This article was originally published on Cyclingnews.com.
Alejandro Valverde (Movistar) won stage 8 of the Vuelta a España atop the Collada de la Gallina in Andorra, snatching away what looked to be a sure victory for Alberto Contador (Saxo Bank-Tinkoff Bank). Race leader Joaquim Rodriguez (Katusha) finished second, as he and Valverde passed Contador within sight of the finish line. Sky's Chris Froome was unable to keep up in the last few hundred meters, finishing 15 seconds down.
Rodriguez maintained his overall lead, followed by Froome and Contador. Valverde moved up to fourth while Robert Gesink of Rabobank dropped to fifth.
The finale proved to be an exchange of blows by the top four riders, as they charged up the final climb. Froome did much of the early pace-making, as the three Spaniards were happy to let him do the bulk of the work. The Englishman attacked out of a curve inside the final kilometer, but Contador countered it with an explosive acceleration of his own. It looked as if he was going to take a comfortable win, but when he looked back with less than 100 meters to go, he saw his two countrymen rapidly approaching. They were both able to whip around him in the final meters.
Froome was the loser of the day, which seems an odd thing to say for a rider who is still in second place, but he saw his deficit to Rodriguez extend from 10 seconds to 33 seconds. More importantly, he was unable to respond when Contador attacked at the end, and could only watch the other two Spaniards take off to claim the two top spots on the day.
There were other changes in the top ten, as defending Vuelta champion Juan José Cobo (Movistar) and Sergio Henao (Sky) dropped out and Laurens Ten Dam (Rabobank) and Euskaltel's Igor Anton moved up. Rabobank now has three riders in the top ten.
An uphill day
One rider was missing at the start, as Yoann Bagot of Cofidis was out with a broken elbow. The pace was rapid from the moment the flag was dropped, as attack after attack looked to move clear of the peloton, but neither Sky nor Katusha was satisified with the make-up of the early breakaway attempts. Accordingly, the peloton covered over 52 kilometres in the first hour of racing, and a successful breakaway group didn’t stabilise until the 75km mark.
Mickael Buffaz (Cofidis), Amael Moinard (BMC), Javier Ramirez (Andalucia), Cameron Meyer (Orica-GreenEdge), Martijn Keizer (Vacansoleil), and Javier Aramendia (Caja Rural) formed the sextet which quickly built up a lead of 9:26. That was enough for Teams Sky and Katusha, who jumped to the front and picked up the speed, slowly bringing the gap down.
With 40km left on the stage, the peloton crossed the border into Andorra, by which point the field had reduced the gap to seven minutes.
Soon the first ranked climb of the day loomed, the Alto de la Comella. A category two, it featured fairly light gradients. On the ascent, Moinard kicked things up a notch, and Keizer and Aramendia fell back from the lead group.
Ramirez led Meyer and Moinard over the top, but the field had climbed up to only 2:34 down. Moinard then pulled away on the descent, but the other three caught him again.
The final climb of the day, which followed immediately, was a new one to the Vuelta, the Collada de la Gallina. The Gallina was not a long ascent, but had widely irregular gradients, with patches of up to 18% on the many switchbacks along the way.

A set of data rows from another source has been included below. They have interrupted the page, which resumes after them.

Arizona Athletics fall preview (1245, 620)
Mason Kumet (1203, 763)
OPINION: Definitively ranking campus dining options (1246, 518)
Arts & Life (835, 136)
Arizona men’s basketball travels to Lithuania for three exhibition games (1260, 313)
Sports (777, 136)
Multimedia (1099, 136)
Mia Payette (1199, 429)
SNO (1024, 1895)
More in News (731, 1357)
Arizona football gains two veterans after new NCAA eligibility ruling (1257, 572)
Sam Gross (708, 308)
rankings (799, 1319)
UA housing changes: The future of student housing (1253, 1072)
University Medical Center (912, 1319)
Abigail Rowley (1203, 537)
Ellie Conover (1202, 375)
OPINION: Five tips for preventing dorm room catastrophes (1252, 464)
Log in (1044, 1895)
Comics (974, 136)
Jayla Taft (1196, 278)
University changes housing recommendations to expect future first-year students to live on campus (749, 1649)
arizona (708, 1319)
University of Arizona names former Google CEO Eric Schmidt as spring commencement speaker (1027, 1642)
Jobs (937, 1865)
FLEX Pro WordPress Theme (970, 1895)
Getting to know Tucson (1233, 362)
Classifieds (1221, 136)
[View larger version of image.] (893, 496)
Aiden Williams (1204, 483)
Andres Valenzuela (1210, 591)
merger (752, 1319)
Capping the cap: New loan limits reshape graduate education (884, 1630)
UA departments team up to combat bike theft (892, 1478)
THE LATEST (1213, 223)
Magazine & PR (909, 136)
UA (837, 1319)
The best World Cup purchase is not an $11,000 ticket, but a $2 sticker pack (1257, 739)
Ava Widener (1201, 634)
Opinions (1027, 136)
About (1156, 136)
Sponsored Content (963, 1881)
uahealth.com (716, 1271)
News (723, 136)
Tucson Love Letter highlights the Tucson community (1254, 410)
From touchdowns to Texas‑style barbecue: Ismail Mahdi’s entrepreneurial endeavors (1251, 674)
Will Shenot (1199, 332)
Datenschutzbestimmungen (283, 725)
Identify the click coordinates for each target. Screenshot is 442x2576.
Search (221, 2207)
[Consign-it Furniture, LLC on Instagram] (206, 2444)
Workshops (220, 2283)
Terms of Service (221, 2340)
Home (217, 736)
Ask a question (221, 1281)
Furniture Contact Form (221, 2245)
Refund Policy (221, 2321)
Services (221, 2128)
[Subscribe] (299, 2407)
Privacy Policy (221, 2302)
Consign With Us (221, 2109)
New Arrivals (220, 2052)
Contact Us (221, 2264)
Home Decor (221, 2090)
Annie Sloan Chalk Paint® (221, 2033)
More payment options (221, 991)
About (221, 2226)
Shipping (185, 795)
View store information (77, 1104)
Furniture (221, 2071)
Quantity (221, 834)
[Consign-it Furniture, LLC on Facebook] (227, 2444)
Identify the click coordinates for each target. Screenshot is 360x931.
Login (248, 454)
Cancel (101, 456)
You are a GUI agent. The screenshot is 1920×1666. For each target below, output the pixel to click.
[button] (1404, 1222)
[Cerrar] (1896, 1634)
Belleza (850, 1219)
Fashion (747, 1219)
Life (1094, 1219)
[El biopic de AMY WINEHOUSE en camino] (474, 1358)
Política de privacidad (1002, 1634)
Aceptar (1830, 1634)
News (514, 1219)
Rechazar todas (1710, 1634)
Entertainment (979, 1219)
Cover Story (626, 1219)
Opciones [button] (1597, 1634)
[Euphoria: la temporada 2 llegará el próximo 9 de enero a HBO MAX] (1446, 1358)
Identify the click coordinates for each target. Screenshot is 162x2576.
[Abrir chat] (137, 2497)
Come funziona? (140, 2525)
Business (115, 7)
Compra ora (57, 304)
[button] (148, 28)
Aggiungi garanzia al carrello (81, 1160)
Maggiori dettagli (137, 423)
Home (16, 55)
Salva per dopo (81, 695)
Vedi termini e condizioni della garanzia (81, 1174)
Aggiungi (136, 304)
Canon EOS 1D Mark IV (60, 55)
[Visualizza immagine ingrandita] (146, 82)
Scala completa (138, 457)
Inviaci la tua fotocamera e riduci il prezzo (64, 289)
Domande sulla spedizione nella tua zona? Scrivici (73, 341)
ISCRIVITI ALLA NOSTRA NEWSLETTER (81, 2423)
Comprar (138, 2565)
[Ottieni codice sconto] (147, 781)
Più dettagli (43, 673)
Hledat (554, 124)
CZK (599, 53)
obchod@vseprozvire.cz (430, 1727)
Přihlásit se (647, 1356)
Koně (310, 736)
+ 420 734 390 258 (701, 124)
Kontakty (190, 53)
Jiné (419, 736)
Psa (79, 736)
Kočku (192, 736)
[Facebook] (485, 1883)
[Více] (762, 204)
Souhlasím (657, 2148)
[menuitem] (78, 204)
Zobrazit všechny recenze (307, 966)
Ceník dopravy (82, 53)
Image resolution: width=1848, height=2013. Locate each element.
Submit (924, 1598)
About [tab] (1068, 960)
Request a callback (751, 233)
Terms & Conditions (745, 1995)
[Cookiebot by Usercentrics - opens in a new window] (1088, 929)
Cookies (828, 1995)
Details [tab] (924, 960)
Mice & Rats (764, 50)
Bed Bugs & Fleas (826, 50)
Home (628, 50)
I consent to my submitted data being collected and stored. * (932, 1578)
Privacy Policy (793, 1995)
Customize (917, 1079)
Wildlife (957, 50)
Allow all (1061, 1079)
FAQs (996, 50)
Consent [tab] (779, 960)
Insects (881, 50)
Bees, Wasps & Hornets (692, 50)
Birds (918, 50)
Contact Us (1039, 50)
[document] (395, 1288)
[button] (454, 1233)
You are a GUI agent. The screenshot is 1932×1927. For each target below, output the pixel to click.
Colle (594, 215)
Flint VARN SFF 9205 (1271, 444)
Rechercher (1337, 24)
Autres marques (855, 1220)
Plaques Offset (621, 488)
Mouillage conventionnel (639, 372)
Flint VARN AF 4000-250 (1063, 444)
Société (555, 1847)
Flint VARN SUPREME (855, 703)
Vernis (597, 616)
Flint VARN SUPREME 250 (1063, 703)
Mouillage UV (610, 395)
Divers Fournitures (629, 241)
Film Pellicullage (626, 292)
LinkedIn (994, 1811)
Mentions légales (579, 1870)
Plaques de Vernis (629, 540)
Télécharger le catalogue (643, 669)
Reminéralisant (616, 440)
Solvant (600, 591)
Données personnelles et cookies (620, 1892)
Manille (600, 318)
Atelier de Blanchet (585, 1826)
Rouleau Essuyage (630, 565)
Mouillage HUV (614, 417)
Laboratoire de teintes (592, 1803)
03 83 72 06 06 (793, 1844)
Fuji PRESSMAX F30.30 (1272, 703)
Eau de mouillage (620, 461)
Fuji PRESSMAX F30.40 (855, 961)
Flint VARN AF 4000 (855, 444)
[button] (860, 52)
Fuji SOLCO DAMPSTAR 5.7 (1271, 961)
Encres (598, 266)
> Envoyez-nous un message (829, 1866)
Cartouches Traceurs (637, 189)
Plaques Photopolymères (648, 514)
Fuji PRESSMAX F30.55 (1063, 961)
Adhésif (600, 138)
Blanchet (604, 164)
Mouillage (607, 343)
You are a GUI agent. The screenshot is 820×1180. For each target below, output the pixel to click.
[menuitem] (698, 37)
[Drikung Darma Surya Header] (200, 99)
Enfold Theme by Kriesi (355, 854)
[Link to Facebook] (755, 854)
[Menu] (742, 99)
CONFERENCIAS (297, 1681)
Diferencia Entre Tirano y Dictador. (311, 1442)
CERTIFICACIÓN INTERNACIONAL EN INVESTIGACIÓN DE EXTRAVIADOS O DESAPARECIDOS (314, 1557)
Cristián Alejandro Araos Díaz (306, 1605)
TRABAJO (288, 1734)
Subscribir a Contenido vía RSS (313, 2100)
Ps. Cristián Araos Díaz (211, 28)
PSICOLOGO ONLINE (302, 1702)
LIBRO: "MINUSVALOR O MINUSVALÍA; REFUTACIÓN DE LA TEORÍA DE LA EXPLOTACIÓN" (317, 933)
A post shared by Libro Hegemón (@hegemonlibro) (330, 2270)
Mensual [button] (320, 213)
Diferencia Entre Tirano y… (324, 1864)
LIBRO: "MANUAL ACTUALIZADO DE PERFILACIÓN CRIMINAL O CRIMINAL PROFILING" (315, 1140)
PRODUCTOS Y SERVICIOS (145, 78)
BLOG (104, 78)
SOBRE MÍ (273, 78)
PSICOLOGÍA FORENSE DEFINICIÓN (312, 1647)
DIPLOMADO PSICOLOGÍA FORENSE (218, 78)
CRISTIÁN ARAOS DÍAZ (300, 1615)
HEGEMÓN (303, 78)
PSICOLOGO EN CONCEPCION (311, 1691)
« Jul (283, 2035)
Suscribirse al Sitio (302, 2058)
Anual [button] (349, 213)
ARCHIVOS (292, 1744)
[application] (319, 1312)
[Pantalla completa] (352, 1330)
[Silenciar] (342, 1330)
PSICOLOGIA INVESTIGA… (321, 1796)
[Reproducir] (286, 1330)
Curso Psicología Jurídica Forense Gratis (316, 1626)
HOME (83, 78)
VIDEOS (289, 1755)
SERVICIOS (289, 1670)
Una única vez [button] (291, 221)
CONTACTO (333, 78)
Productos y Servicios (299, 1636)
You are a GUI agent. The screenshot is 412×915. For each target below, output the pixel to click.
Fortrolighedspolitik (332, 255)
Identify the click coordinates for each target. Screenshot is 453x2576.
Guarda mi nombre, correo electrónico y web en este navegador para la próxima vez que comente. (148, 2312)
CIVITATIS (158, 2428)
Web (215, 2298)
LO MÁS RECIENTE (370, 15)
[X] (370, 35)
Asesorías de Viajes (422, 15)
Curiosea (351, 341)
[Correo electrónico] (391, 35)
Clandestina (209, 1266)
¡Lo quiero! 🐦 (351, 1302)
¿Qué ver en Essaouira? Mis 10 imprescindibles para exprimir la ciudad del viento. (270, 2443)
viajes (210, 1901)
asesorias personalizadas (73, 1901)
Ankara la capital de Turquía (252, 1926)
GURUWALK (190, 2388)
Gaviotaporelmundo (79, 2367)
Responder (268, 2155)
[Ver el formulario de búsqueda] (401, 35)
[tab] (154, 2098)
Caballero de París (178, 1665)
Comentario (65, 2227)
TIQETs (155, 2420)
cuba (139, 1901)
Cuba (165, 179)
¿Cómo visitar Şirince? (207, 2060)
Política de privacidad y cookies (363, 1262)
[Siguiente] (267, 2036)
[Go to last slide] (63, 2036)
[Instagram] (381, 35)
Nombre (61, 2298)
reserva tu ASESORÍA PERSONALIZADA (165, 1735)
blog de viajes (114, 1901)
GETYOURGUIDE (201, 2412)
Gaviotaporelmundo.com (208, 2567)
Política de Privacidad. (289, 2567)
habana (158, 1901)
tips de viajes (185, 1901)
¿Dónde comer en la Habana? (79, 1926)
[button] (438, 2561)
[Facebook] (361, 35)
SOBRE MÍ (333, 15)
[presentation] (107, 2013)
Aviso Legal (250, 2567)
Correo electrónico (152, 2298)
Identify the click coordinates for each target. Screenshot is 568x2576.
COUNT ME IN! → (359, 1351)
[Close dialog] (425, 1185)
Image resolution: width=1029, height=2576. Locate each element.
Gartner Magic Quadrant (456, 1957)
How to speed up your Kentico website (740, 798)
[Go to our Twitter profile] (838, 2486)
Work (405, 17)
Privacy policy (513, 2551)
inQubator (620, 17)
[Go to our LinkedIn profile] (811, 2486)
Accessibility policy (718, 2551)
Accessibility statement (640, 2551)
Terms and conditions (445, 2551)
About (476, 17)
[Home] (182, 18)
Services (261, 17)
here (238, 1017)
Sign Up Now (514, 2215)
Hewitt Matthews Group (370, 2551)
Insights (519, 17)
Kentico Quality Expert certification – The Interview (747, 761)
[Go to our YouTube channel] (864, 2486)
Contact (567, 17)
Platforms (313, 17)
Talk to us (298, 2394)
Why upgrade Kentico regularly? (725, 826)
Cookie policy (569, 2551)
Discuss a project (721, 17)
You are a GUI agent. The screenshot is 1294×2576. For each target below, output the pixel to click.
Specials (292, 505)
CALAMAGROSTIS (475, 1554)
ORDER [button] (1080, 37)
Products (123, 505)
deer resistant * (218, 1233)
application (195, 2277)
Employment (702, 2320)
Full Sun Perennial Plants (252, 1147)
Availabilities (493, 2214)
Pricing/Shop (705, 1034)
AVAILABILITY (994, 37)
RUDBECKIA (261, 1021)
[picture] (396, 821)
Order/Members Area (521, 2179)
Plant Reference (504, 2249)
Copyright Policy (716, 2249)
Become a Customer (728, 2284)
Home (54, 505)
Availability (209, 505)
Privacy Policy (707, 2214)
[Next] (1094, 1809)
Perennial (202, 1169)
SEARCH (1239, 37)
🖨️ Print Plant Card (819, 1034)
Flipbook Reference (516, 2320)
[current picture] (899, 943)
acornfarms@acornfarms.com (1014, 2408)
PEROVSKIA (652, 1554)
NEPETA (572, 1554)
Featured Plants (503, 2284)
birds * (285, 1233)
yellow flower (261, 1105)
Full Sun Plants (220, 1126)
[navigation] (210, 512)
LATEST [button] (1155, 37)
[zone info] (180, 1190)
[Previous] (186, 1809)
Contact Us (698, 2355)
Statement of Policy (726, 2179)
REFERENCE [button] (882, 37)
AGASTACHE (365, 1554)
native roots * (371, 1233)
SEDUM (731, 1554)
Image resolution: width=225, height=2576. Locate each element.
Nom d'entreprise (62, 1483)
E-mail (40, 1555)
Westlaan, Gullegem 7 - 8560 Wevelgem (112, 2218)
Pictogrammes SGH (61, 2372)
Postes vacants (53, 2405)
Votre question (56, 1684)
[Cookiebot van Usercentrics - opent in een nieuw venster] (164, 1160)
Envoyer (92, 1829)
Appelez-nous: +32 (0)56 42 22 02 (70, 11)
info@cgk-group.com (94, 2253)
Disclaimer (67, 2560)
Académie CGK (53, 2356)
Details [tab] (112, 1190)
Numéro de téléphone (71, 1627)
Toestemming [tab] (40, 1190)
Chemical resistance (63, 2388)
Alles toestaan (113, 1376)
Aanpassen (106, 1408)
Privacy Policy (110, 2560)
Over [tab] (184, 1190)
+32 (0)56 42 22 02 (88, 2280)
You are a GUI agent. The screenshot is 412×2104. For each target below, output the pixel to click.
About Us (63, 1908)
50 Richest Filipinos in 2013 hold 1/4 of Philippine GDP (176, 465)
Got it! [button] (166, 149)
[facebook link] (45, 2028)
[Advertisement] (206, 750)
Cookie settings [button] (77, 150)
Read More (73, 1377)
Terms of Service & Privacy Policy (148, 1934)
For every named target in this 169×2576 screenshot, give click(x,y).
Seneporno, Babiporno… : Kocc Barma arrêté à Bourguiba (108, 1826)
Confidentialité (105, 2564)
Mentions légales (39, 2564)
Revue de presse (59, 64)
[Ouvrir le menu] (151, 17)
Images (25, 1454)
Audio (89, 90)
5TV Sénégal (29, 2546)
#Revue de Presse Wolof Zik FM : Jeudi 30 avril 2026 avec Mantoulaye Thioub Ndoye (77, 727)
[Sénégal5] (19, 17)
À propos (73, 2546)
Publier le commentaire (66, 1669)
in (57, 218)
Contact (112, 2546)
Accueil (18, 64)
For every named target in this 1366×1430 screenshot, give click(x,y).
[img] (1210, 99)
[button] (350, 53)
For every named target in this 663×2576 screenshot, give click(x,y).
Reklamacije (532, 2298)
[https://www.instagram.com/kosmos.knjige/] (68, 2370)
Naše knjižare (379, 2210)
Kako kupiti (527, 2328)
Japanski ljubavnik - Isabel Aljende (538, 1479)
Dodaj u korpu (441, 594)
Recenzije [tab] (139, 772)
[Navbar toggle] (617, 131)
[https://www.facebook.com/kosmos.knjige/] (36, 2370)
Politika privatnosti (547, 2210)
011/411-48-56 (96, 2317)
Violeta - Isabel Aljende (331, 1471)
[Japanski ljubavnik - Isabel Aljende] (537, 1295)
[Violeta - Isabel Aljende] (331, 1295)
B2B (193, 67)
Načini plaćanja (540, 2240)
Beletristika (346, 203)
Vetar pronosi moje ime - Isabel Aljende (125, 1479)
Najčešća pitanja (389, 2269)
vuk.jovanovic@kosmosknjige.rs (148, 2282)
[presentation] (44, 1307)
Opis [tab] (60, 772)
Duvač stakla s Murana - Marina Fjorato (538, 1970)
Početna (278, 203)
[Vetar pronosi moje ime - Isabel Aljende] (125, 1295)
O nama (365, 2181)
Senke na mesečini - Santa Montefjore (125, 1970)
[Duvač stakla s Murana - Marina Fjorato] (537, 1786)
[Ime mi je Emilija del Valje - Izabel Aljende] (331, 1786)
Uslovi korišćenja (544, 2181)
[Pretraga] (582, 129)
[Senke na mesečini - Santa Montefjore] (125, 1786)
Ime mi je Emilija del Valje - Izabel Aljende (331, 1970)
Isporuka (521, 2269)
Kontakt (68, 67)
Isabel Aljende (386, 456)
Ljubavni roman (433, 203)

The four leaders took about two and a half minutes with them as they started up the Gallina, with Sky still chugging away in the lead behind them. The two escapees who had earlier dropped back were caught along the way, with the leaders at only 1:24.
With about 5km still to go, Moinard finally had to drop back. Only about a minute back, Alberto Contador was holding steadily on to Chris Froome's rear wheel, with Rodriguez right behind them.
Meyer had the best legs from the remaining leaders and took off on a solo attempt.
Valverde was the first of the favourites to jump, with 3km to go, but he was soon joined by the three riders overall at the head of affairs. Froome and Contador then took off, and Valverde and Rodriguez had to scramble to stay in contact..
Froome and Contador caught Meyer on one of the steep sections, just beyond the two km to go banner. The young Australian hung on to the other two, and soon they were all joined by Valverde, Rodriguez and Daniel Moreno, as Rodriguez was the only one lucky enough to have a teammate with him.
The high-powered group of six ground its way up the Gallina, with Froome doing much of the lead work. Meyer finally dropped back, as did Moreno. Rodriguez then took over the lead, and led the four favourites under the flamme rouge.
Froome quickly attacked out of a curve, but that was to be his final flourish on the day. The other three easily caught him, and Contador then jumped into the lead on roads thronged with supporters. He pulled away easily and quickly built up a tidy lead, as the other two Spaniards did not help Froome with the chase.
Contador looked to have the win wrapped up, so he must have been shocked to peek over his shoulder in the final 100 meters to see Rodriguez and Valverde quickly approaching him. They passed him in the final meters, while Froome struggled across the finish line some 15 seconds later.